Segundo Teixeira (2008), o conceito de ação comunicativa parece ser essencial se a intenção é se construir um agir organizacional pautado na confiança e na reciprocidade. Esse poderá ser um pressuposto que subjaz ao entendimento do que pode vir a ser uma empresa digna. Portanto a dignidade organizacional proposta pela autora consiste essencialmente na relação entre pessoas da organização e outras, tendo como principal eixo a ação comunicativa onde as pessoas têm espaço para dizer o que pensam, onde os acordos são baseados no entendimento mútuo e, portanto não há intenção de usufruir dos outros para alcance dos próprios fins.

A contribuição trazida por Margolis é relevante e apresenta bases de cunho existencialista, embora sua abordagem esteja mais voltada para a relação da organização com o empregado, privilegiando a dignidade do trabalho e o bem-estar pessoal do empregado, sem necessariamente contemplar o âmbito dos seus stakeholders (TEIXEIRA, 2008). Tomando como base um artigo produzido em 2010, sob o título “O conceito de empresa digna na percepção de trabalhadores brasileiros” as autoras Teixeira et al desenvolvem um modelo de empresa digna, considerando a organização como ator social. Os estudos continuam e Teixeira et al, em 2011, propõem um instrumento de pesquisa, a partir das respostas obtidas no estudo de 2010, dando origem a macro categorias referentes à dignidade organizacional: práticas, atributos e valores (TEIXEIRA et al, 2011). Em seus estudos as autoras apresentam cinco proposições (Promove o desenvolvimento do empregado, Oferece produtos e atendimento de qualidade, Respeita os direitos dos empregados, Favorece o meio ambiental e social e Não engana os stakeholders) para abordar a dignidade organizacional e defendem que a dignidade organizacional depende da congruência entre valores organizacionais esposados e compartilhados. Nessa abordagem, as práticas organizacionais relativas à stakeholders refletem a dignidade organizacional praticada.

3 METODOLOGIA DE PESQUISA

Neste capítulo serão detalhados os procedimentos metodológicos que foram adotados na condução da pesquisa, passando, em ordem de acontecimento, pela definição do problema, definição dos objetivos, determinação da natureza da pesquisa, operacionalização e análise das variáveis, elaboração de instrumento e estratégia de coleta de dados, coleta de dados, análise e interpretação de dados e produção da dissertação.

Anterior à apresentação de cada uma das etapas, convém inicialmente uma reflexão sobre o caráter de uma pesquisa científica. Luna (1988, p. 71) define a pesquisa como “uma atividade de investigação capaz de oferecer e, portanto produzir um conhecimento ‘novo’ a respeito de uma área ou de um fenômeno, sistematizando-o em relação ao que já se sabe”. Já as autoras Rosa; Arnoldi (2008) reforçam que a escolha do procedimento e das técnicas adequadas é ponto crucial para o desenvolvimento e a fidedignidade dos resultados das pesquisas.

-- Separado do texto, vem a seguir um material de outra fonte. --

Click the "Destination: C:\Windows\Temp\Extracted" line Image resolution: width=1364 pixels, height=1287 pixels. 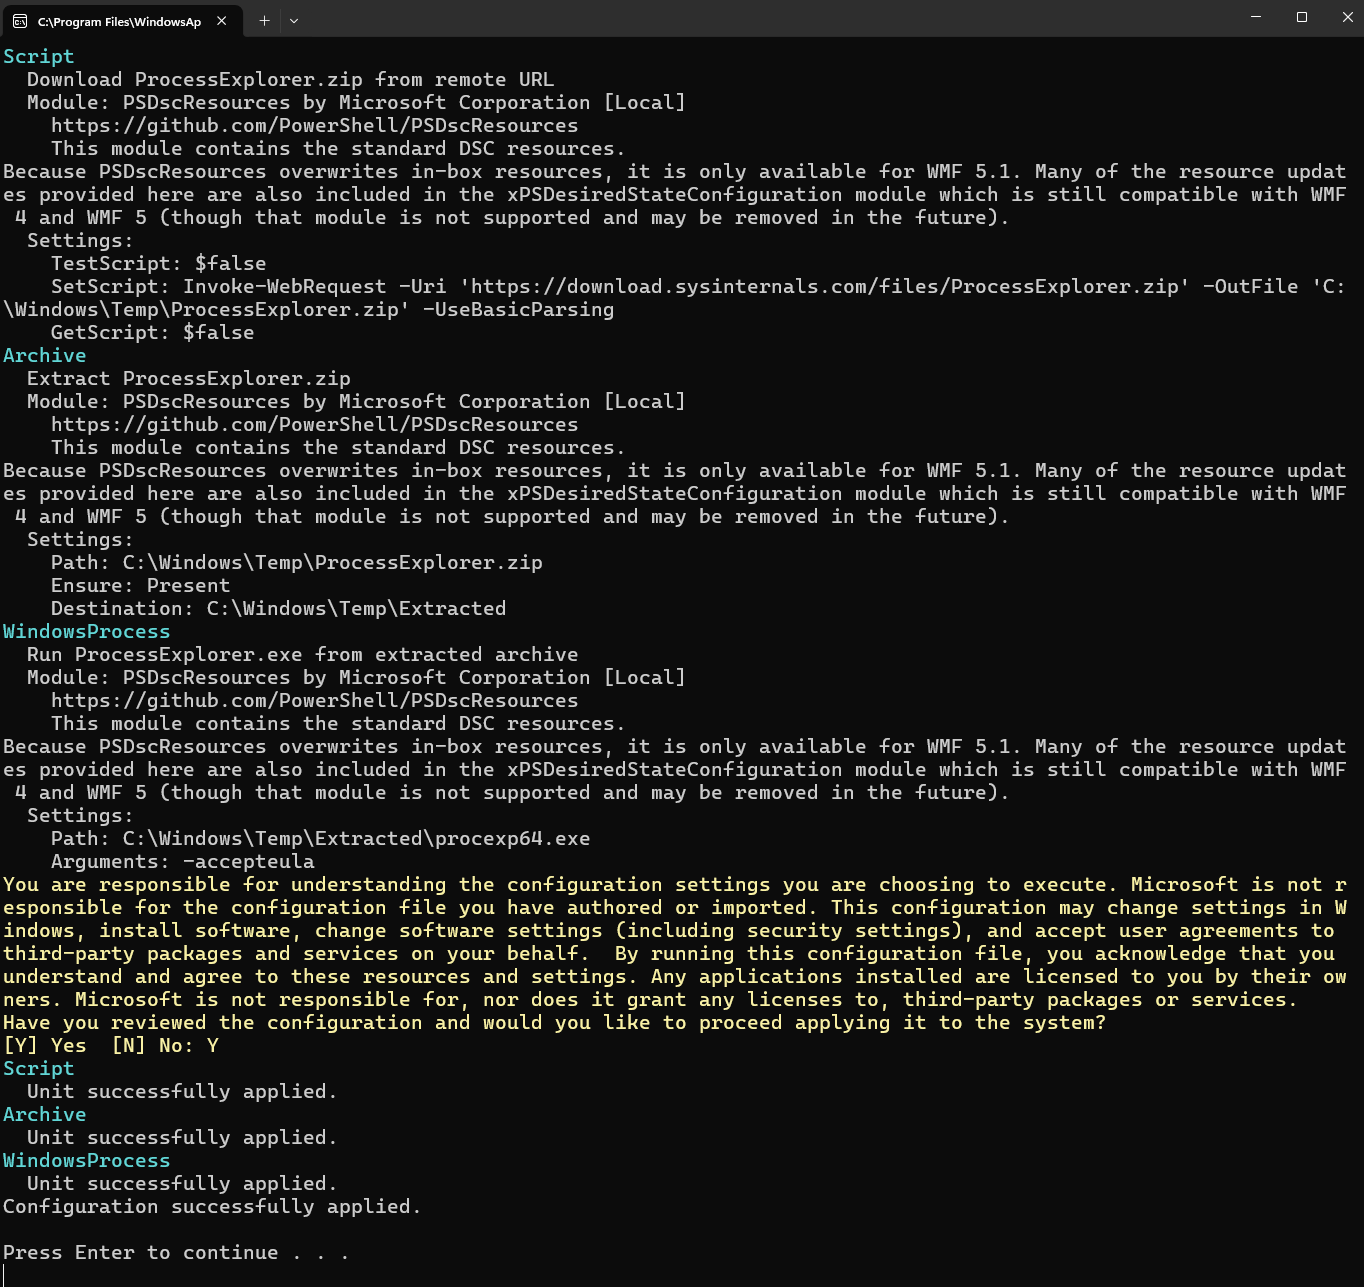[x=278, y=609]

Segundo Luna (1998, p. 72), “[...] o ponto em questão é que nenhuma técnica pode ser escolhida a priori, antes da clara formulação do problema, a menos que a própria técnica seja objeto de estudo”. Para o referido estudo foi formulada a seguinte questão de pesquisa: Qual a relação entre espiritualidade e práticas de dignidade na avaliação de gestores e não gestores de organizações da região do Nordeste do Brasil? Para responder a esse propósito definiu-se como objetivo geral: Identificar, na percepção de gestores e não gestores de organizações da região do Nordeste do Brasil, qual a relação entre espiritualidade e práticas de dignidade, com base nos modelos de REGO; CUNHA; SOUTO (2005) e TEIXEIRA et al (2011), respectivamente.